** Click-target data **
▽

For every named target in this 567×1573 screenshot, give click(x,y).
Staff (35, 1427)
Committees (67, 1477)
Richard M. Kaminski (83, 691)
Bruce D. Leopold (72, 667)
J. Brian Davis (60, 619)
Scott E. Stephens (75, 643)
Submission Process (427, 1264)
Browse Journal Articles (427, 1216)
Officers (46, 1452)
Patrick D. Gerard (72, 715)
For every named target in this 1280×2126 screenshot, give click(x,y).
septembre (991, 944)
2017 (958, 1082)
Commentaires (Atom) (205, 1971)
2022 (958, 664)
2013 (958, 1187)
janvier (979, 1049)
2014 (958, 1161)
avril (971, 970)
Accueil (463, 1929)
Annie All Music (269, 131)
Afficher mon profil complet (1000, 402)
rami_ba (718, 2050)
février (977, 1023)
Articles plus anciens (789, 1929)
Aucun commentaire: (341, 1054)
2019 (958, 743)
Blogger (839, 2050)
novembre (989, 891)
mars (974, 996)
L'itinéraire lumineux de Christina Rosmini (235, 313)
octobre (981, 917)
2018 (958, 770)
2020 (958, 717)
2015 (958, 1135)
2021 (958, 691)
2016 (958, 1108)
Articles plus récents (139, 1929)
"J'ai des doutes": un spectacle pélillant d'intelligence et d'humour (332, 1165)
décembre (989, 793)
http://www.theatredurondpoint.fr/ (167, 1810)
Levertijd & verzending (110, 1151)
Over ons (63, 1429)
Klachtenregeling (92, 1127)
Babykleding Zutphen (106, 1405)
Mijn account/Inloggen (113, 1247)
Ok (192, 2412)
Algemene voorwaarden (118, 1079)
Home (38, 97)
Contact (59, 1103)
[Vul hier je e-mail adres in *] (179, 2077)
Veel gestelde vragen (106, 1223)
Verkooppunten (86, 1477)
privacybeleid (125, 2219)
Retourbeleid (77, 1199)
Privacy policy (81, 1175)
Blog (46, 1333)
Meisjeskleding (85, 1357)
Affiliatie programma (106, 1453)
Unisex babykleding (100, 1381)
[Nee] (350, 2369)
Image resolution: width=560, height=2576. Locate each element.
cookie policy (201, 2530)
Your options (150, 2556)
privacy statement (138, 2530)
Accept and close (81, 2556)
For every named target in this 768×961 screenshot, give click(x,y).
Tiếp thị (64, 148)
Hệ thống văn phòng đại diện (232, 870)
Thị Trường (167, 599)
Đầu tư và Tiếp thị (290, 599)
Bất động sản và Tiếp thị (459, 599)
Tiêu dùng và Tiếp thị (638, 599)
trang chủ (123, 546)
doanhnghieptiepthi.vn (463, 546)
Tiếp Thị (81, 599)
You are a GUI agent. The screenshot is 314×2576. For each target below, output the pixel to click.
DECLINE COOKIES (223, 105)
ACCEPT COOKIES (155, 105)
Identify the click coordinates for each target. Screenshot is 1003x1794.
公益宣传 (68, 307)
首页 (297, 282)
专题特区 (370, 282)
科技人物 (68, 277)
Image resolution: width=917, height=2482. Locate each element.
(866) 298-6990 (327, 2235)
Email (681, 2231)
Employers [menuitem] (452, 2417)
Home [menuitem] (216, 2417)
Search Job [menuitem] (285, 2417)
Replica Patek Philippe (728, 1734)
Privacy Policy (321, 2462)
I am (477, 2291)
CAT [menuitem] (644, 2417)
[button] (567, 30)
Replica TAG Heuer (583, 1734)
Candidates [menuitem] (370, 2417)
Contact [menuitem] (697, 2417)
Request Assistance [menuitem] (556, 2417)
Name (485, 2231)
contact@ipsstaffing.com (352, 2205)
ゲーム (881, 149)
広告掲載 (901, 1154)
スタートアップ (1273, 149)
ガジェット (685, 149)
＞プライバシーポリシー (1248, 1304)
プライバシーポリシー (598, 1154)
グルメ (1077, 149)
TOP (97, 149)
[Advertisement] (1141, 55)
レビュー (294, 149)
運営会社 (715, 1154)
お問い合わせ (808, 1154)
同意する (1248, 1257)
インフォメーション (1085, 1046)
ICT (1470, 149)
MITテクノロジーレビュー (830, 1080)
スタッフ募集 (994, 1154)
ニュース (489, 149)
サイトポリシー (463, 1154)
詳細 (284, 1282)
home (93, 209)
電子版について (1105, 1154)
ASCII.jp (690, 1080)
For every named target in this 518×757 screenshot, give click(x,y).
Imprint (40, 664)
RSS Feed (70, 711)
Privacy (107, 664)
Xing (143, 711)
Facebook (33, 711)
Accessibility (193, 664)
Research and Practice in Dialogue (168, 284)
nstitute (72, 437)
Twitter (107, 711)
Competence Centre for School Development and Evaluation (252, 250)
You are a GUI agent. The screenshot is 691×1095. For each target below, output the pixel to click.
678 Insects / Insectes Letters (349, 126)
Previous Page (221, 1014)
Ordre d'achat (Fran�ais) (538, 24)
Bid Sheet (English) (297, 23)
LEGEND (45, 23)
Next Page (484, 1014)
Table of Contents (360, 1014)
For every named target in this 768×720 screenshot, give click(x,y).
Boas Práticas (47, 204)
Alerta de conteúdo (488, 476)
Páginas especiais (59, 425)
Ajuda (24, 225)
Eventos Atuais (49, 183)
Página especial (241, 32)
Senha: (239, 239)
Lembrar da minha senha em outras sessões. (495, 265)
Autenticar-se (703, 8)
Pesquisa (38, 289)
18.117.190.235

△

** EXERCISE INSTRUCTIONS **
Copy all of the items above character for character, without leaving any out or changing their order.

** CORRECT OUTPUT **
For every named target in this 567×1573 screenshot, give click(x,y).
Staff (35, 1427)
Committees (67, 1477)
Richard M. Kaminski (83, 691)
Bruce D. Leopold (72, 667)
J. Brian Davis (60, 619)
Scott E. Stephens (75, 643)
Submission Process (427, 1264)
Browse Journal Articles (427, 1216)
Officers (46, 1452)
Patrick D. Gerard (72, 715)
For every named target in this 1280×2126 screenshot, give click(x,y).
septembre (991, 944)
2017 (958, 1082)
Commentaires (Atom) (205, 1971)
2022 (958, 664)
2013 (958, 1187)
janvier (979, 1049)
2014 (958, 1161)
avril (971, 970)
Accueil (463, 1929)
Annie All Music (269, 131)
Afficher mon profil complet (1000, 402)
rami_ba (718, 2050)
février (977, 1023)
Articles plus anciens (789, 1929)
Aucun commentaire: (341, 1054)
2019 (958, 743)
Blogger (839, 2050)
novembre (989, 891)
mars (974, 996)
L'itinéraire lumineux de Christina Rosmini (235, 313)
octobre (981, 917)
2018 (958, 770)
2020 (958, 717)
2015 (958, 1135)
2021 (958, 691)
2016 (958, 1108)
Articles plus récents (139, 1929)
"J'ai des doutes": un spectacle pélillant d'intelligence et d'humour (332, 1165)
décembre (989, 793)
http://www.theatredurondpoint.fr/ (167, 1810)
Levertijd & verzending (110, 1151)
Over ons (63, 1429)
Klachtenregeling (92, 1127)
Babykleding Zutphen (106, 1405)
Mijn account/Inloggen (113, 1247)
Ok (192, 2412)
Algemene voorwaarden (118, 1079)
Home (38, 97)
Contact (59, 1103)
[Vul hier je e-mail adres in *] (179, 2077)
Veel gestelde vragen (106, 1223)
Verkooppunten (86, 1477)
privacybeleid (125, 2219)
Retourbeleid (77, 1199)
Privacy policy (81, 1175)
Blog (46, 1333)
Meisjeskleding (85, 1357)
Affiliatie programma (106, 1453)
Unisex babykleding (100, 1381)
[Nee] (350, 2369)
Image resolution: width=560, height=2576. Locate each element.
cookie policy (201, 2530)
Your options (150, 2556)
privacy statement (138, 2530)
Accept and close (81, 2556)
For every named target in this 768×961 screenshot, give click(x,y).
Tiếp thị (64, 148)
Hệ thống văn phòng đại diện (232, 870)
Thị Trường (167, 599)
Đầu tư và Tiếp thị (290, 599)
Bất động sản và Tiếp thị (459, 599)
Tiêu dùng và Tiếp thị (638, 599)
trang chủ (123, 546)
doanhnghieptiepthi.vn (463, 546)
Tiếp Thị (81, 599)
You are a GUI agent. The screenshot is 314×2576. For each target below, output the pixel to click.
DECLINE COOKIES (223, 105)
ACCEPT COOKIES (155, 105)
Identify the click coordinates for each target. Screenshot is 1003x1794.
公益宣传 (68, 307)
首页 (297, 282)
专题特区 (370, 282)
科技人物 (68, 277)
Image resolution: width=917, height=2482. Locate each element.
(866) 298-6990 (327, 2235)
Email (681, 2231)
Employers [menuitem] (452, 2417)
Home [menuitem] (216, 2417)
Search Job [menuitem] (285, 2417)
Replica Patek Philippe (728, 1734)
Privacy Policy (321, 2462)
I am (477, 2291)
CAT [menuitem] (644, 2417)
[button] (567, 30)
Replica TAG Heuer (583, 1734)
Candidates [menuitem] (370, 2417)
Contact [menuitem] (697, 2417)
Request Assistance [menuitem] (556, 2417)
Name (485, 2231)
contact@ipsstaffing.com (352, 2205)
ゲーム (881, 149)
広告掲載 (901, 1154)
スタートアップ (1273, 149)
ガジェット (685, 149)
＞プライバシーポリシー (1248, 1304)
プライバシーポリシー (598, 1154)
グルメ (1077, 149)
TOP (97, 149)
[Advertisement] (1141, 55)
レビュー (294, 149)
運営会社 (715, 1154)
お問い合わせ (808, 1154)
同意する (1248, 1257)
インフォメーション (1085, 1046)
ICT (1470, 149)
MITテクノロジーレビュー (830, 1080)
スタッフ募集 (994, 1154)
ニュース (489, 149)
サイトポリシー (463, 1154)
詳細 (284, 1282)
home (93, 209)
電子版について (1105, 1154)
ASCII.jp (690, 1080)
For every named target in this 518×757 screenshot, give click(x,y).
Imprint (40, 664)
RSS Feed (70, 711)
Privacy (107, 664)
Xing (143, 711)
Facebook (33, 711)
Accessibility (193, 664)
Research and Practice in Dialogue (168, 284)
nstitute (72, 437)
Twitter (107, 711)
Competence Centre for School Development and Evaluation (252, 250)
You are a GUI agent. The screenshot is 691×1095. For each target below, output the pixel to click.
678 Insects / Insectes Letters (349, 126)
Previous Page (221, 1014)
Ordre d'achat (Fran�ais) (538, 24)
Bid Sheet (English) (297, 23)
LEGEND (45, 23)
Next Page (484, 1014)
Table of Contents (360, 1014)
For every named target in this 768×720 screenshot, give click(x,y).
Boas Práticas (47, 204)
Alerta de conteúdo (488, 476)
Páginas especiais (59, 425)
Ajuda (24, 225)
Eventos Atuais (49, 183)
Página especial (241, 32)
Senha: (239, 239)
Lembrar da minha senha em outras sessões. (495, 265)
Autenticar-se (703, 8)
Pesquisa (38, 289)
18.117.190.235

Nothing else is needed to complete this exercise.